The Development of

My Floor Barre

by Maria Fay

A Greek girl, Christina Beskou, stood out from all the other students. She had a better technique, possessed a strong personality and had an extremely pliable body. It was obvious that her foremost interest was not in teaching but in dancing and she had the talent for it.

Towards the end of the summer she arrived at my studio limping heavily and with a bandaged knee the size of a melon. During her morning class she had slipped and landed badly from a jump. We both knew this meant a long and complete rest for the leg. Her plans to study with me during the holidays had come to naught.

It seemed the best plan was for her to return to her home on Hydra where rest, gentle exercises in the sea, and the hot climate could all promote her healing. A few weeks later my husband and I followed, as her parents had invited us to stay in their family home. Their tireless hospitality and the beauty of the unpolluted island promised a perfect holiday until I found Christina sulking because I had told her off for doing some barre exercises — in spite of the swelling, inflammation and pain.
--*--
Things to do
a – In the floor barre text, what things does it say could promote Christina's healing on Hydra?
b – How would you put this sentence from the floor barre text into Spanish: "During her morning class she had slipped and landed badly from a jump."

Raw data
--*--
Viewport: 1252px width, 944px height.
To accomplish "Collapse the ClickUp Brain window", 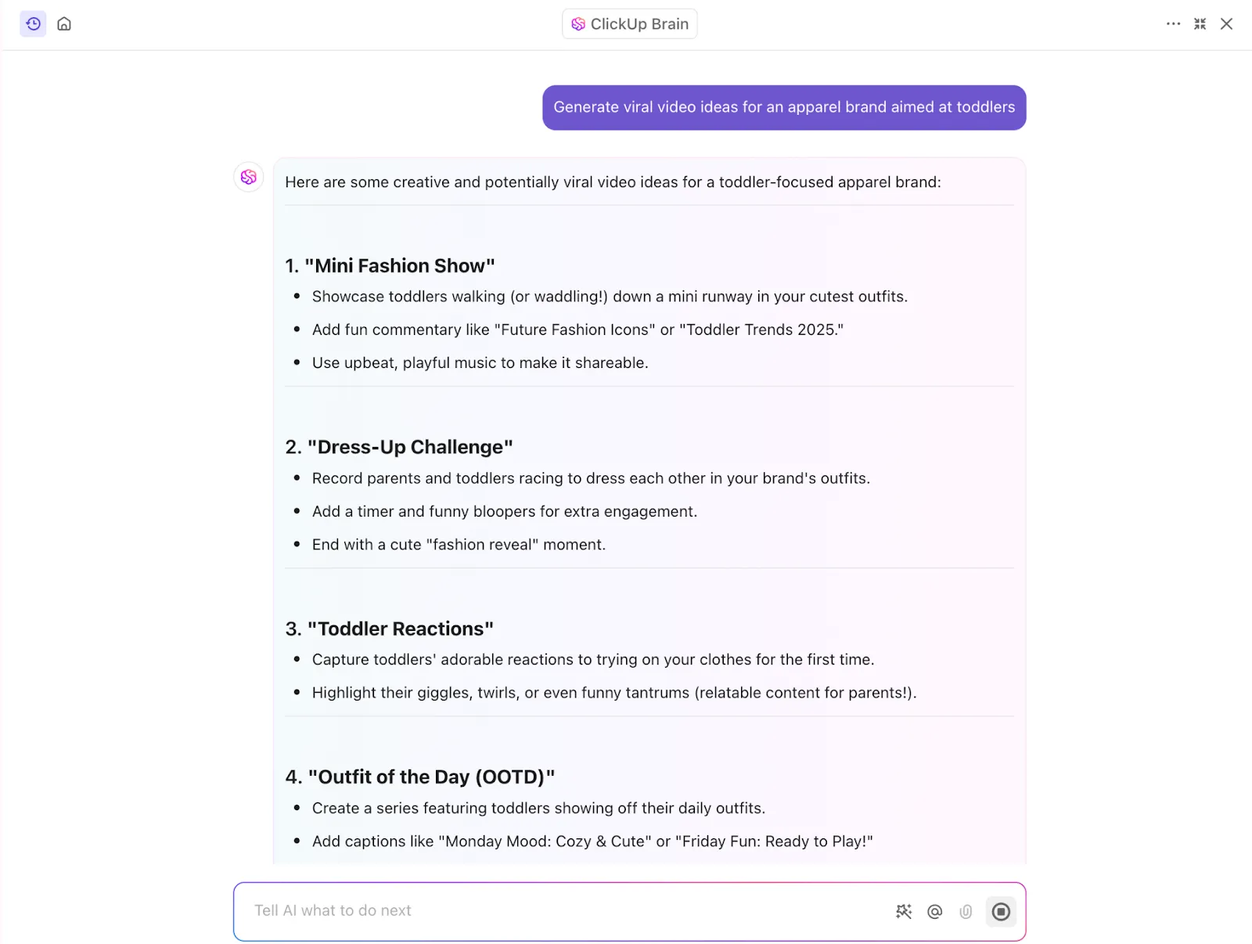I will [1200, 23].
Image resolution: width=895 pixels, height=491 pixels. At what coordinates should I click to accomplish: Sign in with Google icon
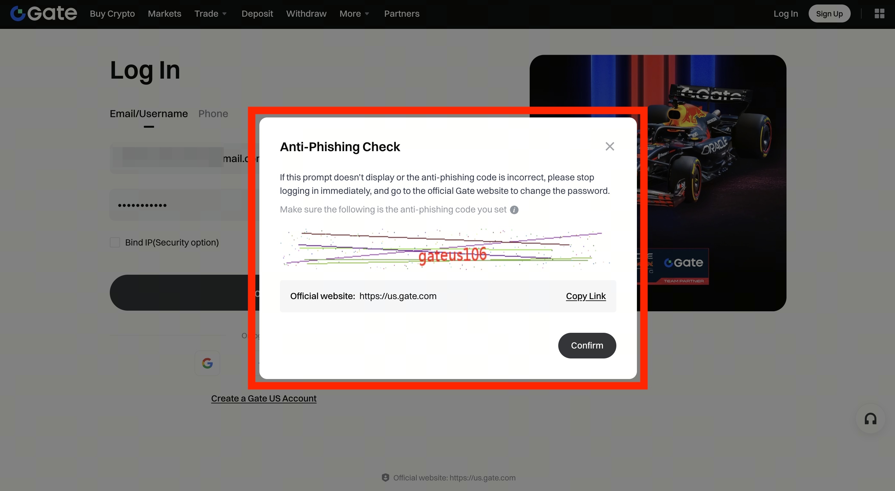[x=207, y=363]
--*--
Task solutions
a – Rest, gentle exercises in the sea, and the hot climate.

b – Durante su clase de la mañana se había resbalado y había caído mal de un salto.